The aftermath of TBI is associated with an acute stress response and the accumulation of insoluble protein aggregates. Even after the symptoms of TBI are resolved, insidious molecular processes continue to develop, which often ultimately result in the development of age-associated neurodegenerative disorders. The precise molecular cascades that drive unhealthy brain aging are still largely unknown.

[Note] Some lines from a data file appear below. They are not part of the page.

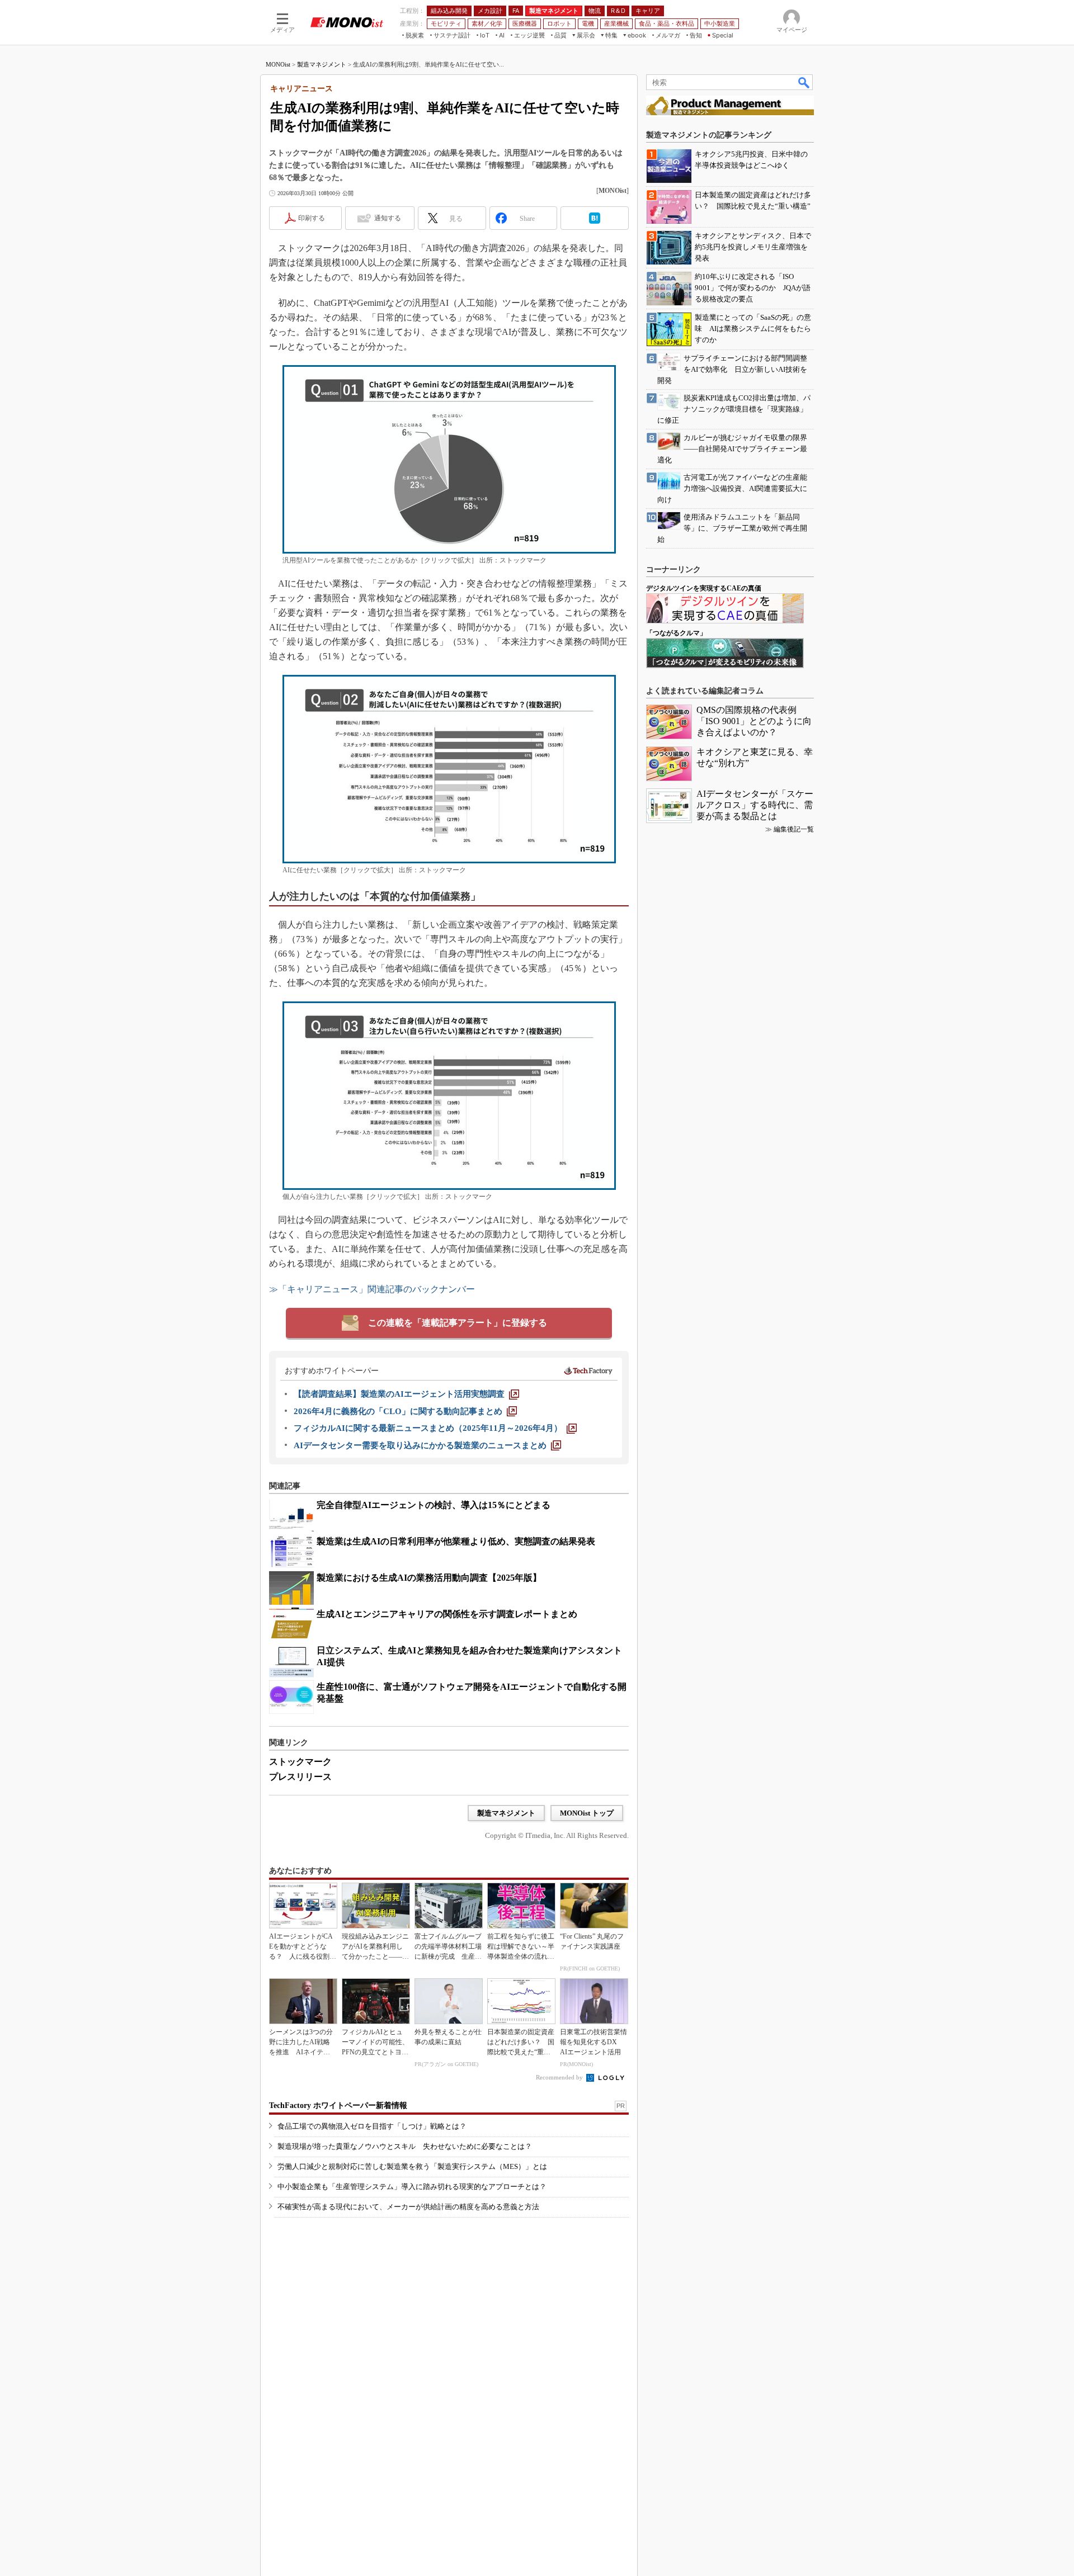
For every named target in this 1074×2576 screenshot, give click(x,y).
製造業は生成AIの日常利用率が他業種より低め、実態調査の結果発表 (456, 1541)
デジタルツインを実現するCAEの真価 (703, 588)
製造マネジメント (321, 64)
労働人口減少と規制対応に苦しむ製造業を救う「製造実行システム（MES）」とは (412, 2166)
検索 (804, 82)
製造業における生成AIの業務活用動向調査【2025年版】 (429, 1577)
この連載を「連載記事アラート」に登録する (457, 1322)
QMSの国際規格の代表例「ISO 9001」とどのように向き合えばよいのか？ (754, 721)
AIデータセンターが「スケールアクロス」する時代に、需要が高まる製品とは (754, 805)
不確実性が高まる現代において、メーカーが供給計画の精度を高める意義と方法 (408, 2206)
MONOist (278, 64)
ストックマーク (300, 1761)
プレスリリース (300, 1776)
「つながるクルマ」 (676, 633)
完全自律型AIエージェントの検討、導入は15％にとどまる (433, 1505)
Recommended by (560, 2077)
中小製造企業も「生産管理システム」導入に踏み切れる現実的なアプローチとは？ (412, 2186)
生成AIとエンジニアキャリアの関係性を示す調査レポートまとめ (447, 1614)
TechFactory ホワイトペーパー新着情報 (338, 2105)
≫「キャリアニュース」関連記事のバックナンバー (372, 1289)
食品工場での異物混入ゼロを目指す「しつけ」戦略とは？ (372, 2126)
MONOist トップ (587, 1813)
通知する (387, 218)
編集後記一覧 (794, 829)
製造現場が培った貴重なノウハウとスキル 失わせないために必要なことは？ (404, 2146)
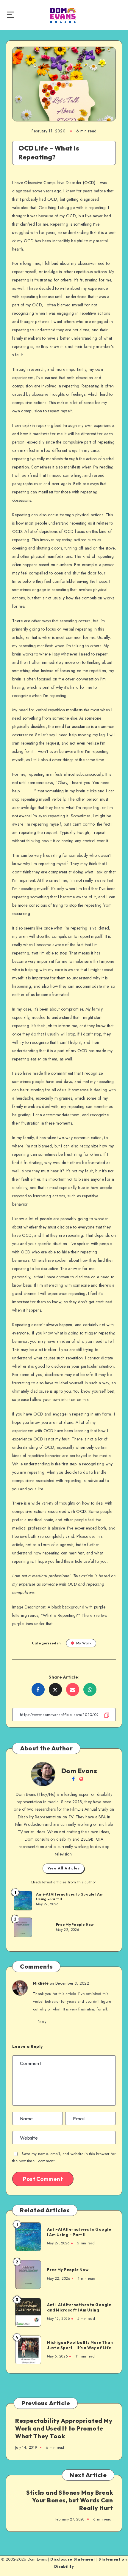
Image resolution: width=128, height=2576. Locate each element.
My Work (84, 1643)
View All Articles (63, 1868)
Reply (42, 2021)
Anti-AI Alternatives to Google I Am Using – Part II (69, 1896)
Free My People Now (75, 1924)
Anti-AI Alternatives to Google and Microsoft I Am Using (79, 2307)
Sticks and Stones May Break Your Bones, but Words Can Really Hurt (69, 2500)
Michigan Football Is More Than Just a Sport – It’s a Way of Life (80, 2345)
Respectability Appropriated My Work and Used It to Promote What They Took (63, 2428)
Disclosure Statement (72, 2559)
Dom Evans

In this review, we discuss proteostatic dysfunction as a converging mechanism contributing to accelerated brain aging after TBI. We examine evidence from human tissue and in vivo animal models, spanning both the aging and injury contexts. We conclude that TBI has a sustained debilitating effect on the proteostatic machinery, which may contribute to the accelerated pathological and cognitive hallmarks of aging that are observed following injury.

TBI 的后果与急性应激反应和不溶性蛋白质聚集体的积累有关。即使在 TBI 的症状得到解决后，隐匿的分子过程仍在继续发展，这通常最终导致与年龄相关的神经退行性疾病的发展。导致不健康的大脑老化的精确分子级联在很大程度上仍然未知。在这篇综述中，我们讨论了蛋白质抑制功能障碍作为导致 TBI 后加速大脑衰老的一种收敛机制。我们检查来自人体组织和体内的证据动物模型，涵盖衰老和损伤背景。我们得出结论，TBI 对蛋白质稳定机制具有持续的衰弱作用，这可能导致损伤后观察到的衰老的加速病理和认知特征。